↓
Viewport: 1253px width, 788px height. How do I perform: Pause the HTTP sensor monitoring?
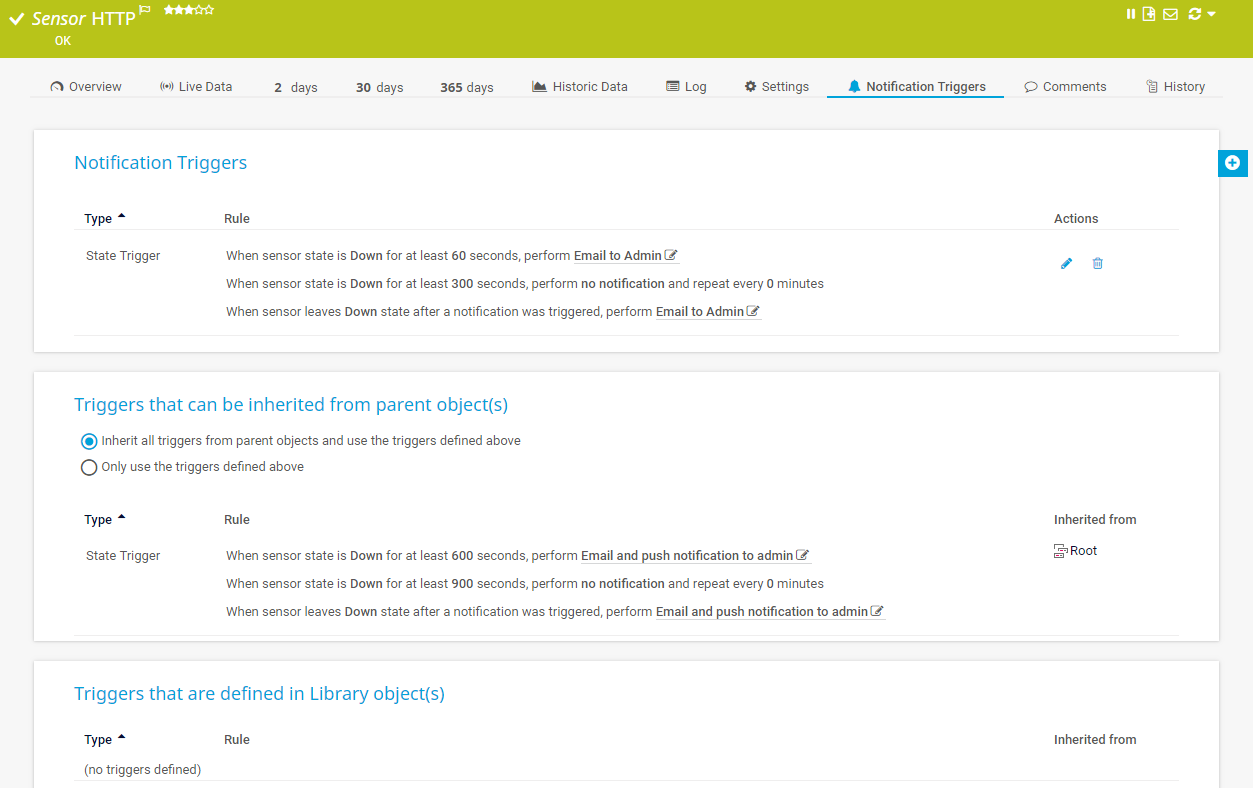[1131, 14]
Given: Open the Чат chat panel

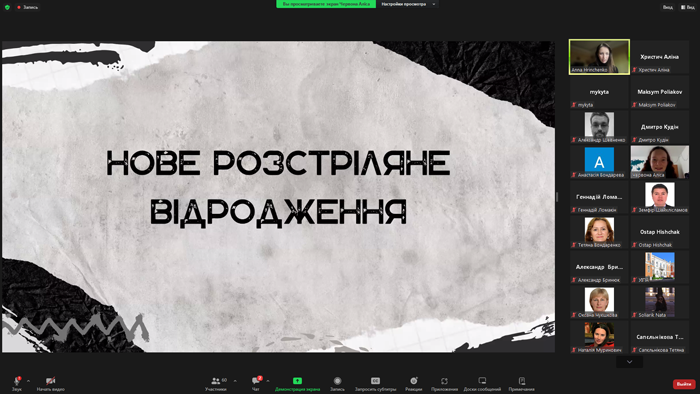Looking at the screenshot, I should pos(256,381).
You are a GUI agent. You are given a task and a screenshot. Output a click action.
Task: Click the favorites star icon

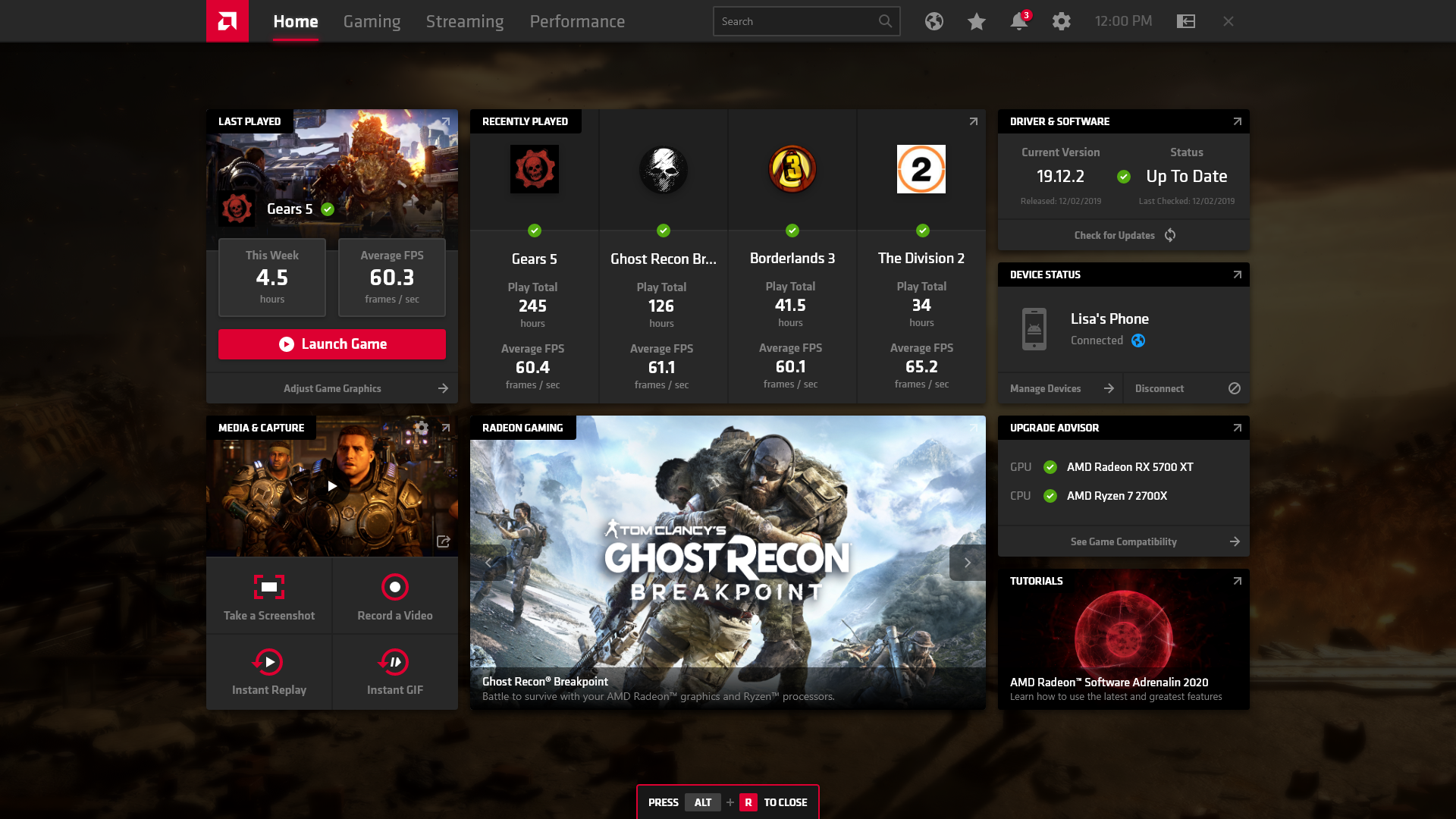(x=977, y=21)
↑
- **CHALLENGE**
Please recast every line of the records above as a numbered list, leaving out blank lines and the pictures.

- **IN RESPONSE**
1. Viewport: 1253px width, 788px height. How do I perform: Pause the HTTP sensor monitoring?
2. [1131, 14]
3. Given: Open the Чат chat panel
4. Looking at the screenshot, I should pos(256,381).
5. You are a GUI agent. You are given a task and a screenshot. Output a click action.
6. Task: Click the favorites star icon
7. (x=977, y=21)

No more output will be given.